WORK TASK: Only the count should appear in your answer: how many lines of the data below contain the word "link"?

[Stored data]
===============

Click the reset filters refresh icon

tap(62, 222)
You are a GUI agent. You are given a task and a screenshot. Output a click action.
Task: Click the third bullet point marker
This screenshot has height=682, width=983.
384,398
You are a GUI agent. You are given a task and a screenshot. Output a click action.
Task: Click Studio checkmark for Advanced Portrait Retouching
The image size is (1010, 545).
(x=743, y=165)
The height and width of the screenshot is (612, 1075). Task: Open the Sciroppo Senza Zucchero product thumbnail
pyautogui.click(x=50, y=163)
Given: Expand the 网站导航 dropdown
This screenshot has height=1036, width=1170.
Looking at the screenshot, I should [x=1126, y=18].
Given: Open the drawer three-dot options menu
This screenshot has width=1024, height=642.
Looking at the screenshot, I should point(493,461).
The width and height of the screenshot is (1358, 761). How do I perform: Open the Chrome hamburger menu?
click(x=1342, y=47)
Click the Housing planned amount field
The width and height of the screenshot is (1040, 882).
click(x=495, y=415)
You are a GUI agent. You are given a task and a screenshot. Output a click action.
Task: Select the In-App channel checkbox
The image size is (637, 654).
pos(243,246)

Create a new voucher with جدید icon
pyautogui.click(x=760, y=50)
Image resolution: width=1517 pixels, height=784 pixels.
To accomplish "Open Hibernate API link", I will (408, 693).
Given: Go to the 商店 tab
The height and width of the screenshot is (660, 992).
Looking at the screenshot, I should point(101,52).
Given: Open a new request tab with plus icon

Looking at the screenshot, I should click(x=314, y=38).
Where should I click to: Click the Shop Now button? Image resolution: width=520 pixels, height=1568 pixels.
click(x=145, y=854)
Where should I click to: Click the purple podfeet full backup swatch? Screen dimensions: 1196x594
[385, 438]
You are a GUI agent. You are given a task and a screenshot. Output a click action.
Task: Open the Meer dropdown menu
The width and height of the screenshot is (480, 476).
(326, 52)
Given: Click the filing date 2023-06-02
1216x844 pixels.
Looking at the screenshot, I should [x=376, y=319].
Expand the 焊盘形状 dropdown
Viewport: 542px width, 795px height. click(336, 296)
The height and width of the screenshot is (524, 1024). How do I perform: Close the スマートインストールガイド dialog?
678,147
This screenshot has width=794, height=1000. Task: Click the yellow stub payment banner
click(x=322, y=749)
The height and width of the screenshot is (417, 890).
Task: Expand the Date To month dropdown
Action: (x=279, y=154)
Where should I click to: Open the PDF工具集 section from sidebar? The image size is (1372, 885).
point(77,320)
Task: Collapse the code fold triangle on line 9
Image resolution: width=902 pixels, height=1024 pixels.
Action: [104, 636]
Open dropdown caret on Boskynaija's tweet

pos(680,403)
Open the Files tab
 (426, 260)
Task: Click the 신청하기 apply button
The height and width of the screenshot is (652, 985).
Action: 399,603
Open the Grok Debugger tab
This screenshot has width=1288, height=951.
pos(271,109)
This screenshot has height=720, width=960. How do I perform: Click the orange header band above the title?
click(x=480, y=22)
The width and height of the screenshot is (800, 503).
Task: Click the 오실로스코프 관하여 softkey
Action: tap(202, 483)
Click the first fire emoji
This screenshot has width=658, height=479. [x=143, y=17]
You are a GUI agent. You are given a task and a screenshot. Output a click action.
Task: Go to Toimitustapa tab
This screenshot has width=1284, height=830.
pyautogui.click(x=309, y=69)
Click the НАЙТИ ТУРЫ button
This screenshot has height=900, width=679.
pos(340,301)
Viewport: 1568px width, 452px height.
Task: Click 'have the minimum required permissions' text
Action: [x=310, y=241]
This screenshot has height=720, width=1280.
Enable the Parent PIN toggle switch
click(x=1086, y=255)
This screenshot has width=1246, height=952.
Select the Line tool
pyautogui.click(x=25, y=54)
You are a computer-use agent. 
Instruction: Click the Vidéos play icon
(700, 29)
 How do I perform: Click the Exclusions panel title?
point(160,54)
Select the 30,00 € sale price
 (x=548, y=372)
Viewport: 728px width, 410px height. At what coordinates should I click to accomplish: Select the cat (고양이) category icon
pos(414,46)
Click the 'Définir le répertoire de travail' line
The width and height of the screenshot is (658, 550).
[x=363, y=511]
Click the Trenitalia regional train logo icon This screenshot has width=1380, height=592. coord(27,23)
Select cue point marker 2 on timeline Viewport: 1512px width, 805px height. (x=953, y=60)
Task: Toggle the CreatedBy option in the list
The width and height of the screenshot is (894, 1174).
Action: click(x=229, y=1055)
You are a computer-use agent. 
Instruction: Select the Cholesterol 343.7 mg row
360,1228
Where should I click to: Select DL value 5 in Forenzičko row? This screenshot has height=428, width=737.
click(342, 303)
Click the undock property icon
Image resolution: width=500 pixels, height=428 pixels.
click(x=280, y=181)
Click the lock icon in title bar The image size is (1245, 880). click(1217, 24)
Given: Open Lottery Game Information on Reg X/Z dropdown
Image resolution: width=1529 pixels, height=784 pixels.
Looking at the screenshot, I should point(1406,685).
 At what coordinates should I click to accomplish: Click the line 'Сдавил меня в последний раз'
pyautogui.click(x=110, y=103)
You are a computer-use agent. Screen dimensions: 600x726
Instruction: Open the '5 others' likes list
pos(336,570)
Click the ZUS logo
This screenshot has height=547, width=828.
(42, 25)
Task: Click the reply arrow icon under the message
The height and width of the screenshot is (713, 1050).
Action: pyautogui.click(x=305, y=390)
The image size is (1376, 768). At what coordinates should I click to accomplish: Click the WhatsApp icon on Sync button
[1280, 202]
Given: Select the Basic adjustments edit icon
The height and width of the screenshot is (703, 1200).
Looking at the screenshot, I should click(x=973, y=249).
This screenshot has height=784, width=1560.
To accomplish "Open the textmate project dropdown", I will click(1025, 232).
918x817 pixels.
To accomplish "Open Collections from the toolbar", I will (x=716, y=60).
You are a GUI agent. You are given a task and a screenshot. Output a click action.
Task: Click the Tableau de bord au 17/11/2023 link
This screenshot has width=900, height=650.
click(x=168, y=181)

===============

EXERCISE OUTPUT: 2